Sie hörte die dumpfe, fröhliche Stimme ihrer Mutter aus dem Flur, doch sie verstand nichts. Sie räumte das Geschirr in den Geschirrspüler und ließ Wasser in die dreckigen Töpfe ein. Als sie jetzt eine dunkle Stimme hörte, hielt sie in ihrer Bewegung inne. Sie runzelte skeptisch die Stirn. Noch während sie darüber nachdachte, ob das überhaupt möglich war, fuhr sie herum und schaute geradewegs in seine blauen Augen. In ihnen spiegelte sich Reue, aber auch Erleichterung. Noch immer trug er denselben Jogginganzug wie heute Morgen.
Leticias Gedanken überschlugen sich.
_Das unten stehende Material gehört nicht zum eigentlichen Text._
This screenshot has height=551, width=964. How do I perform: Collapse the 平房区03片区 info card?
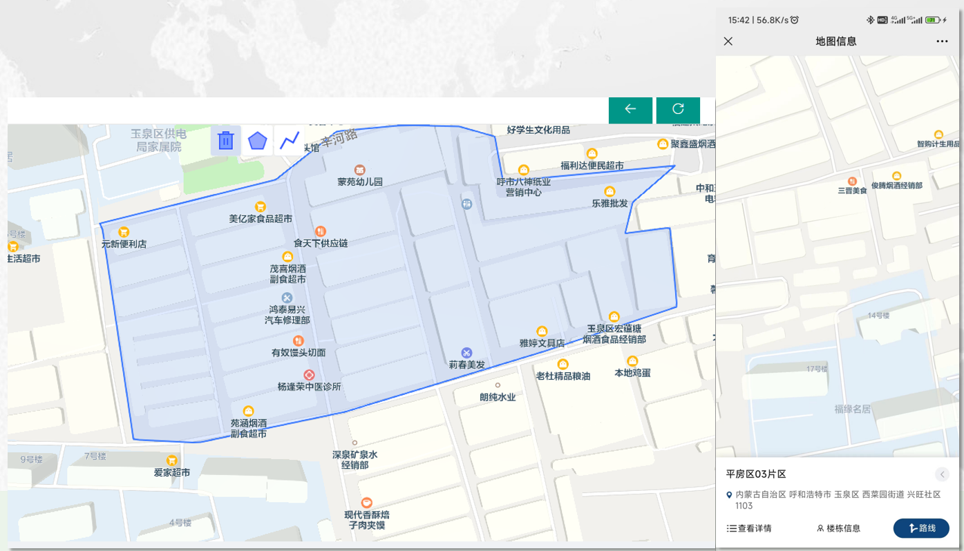pyautogui.click(x=942, y=474)
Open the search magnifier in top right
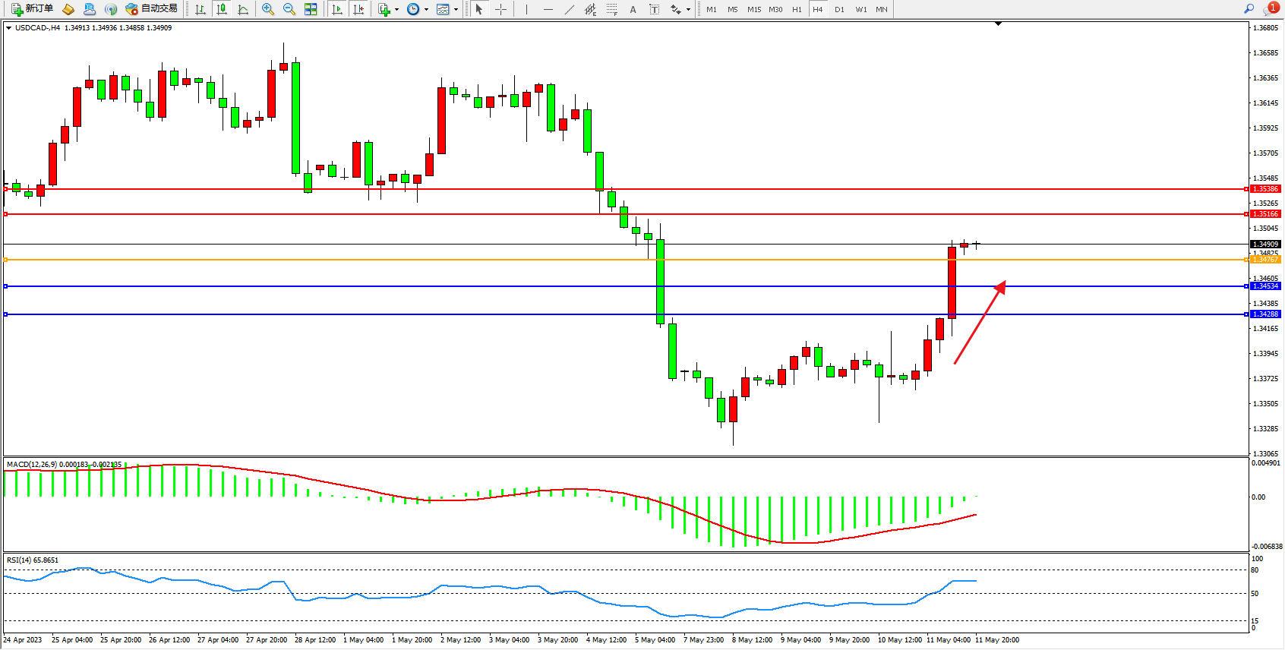Viewport: 1285px width, 650px height. pyautogui.click(x=1249, y=9)
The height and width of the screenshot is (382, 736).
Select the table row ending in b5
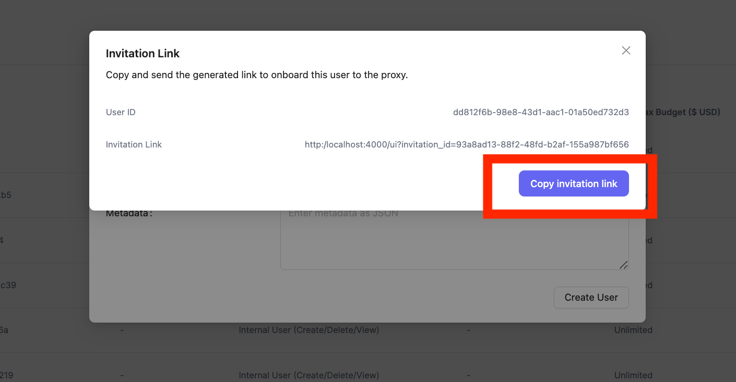[6, 195]
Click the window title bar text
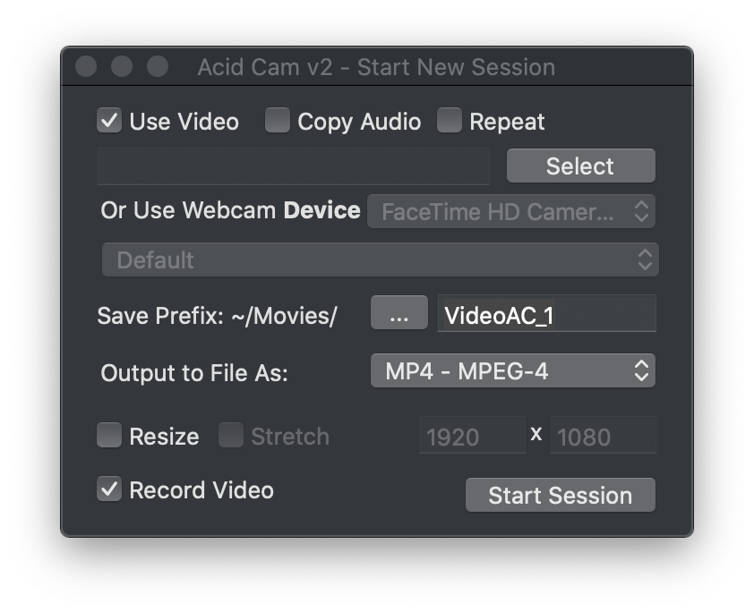The image size is (754, 612). click(376, 67)
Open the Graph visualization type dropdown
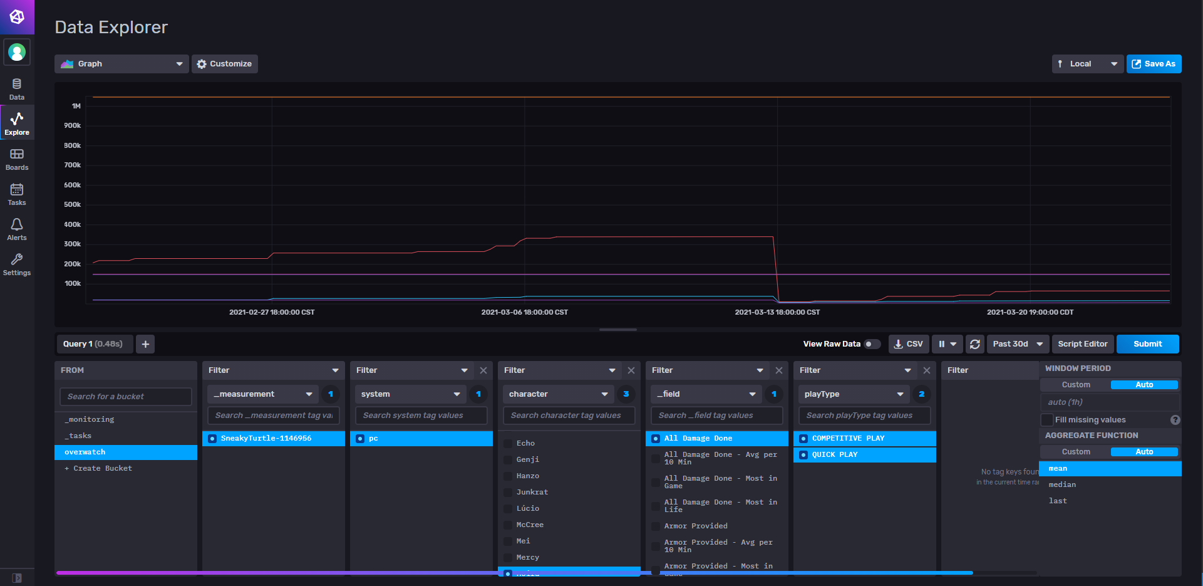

Was machte er hier? Wie war er hierher gekommen? Woher wusste er überhaupt, wo ihre Eltern wohnten? Träumte sie vielleicht? Sie biss sich auf die Zunge. Es tat höllisch weh.
„Was-", entfuhr es ihr überrascht, doch Maxim machte einfach nur schweigend ein paar Schritte auf sie zu, umfasste ihr Gesicht mit seinen Händen und zog sie zu sich heran, bevor er seine Lippen fest auf ihre presste.
Ja, ich weiß, war jetzt nicht soooo unvorhersehbar, dass da was passiert ist, aber cute irgendwie, dass er da einfach so auftaucht, oder?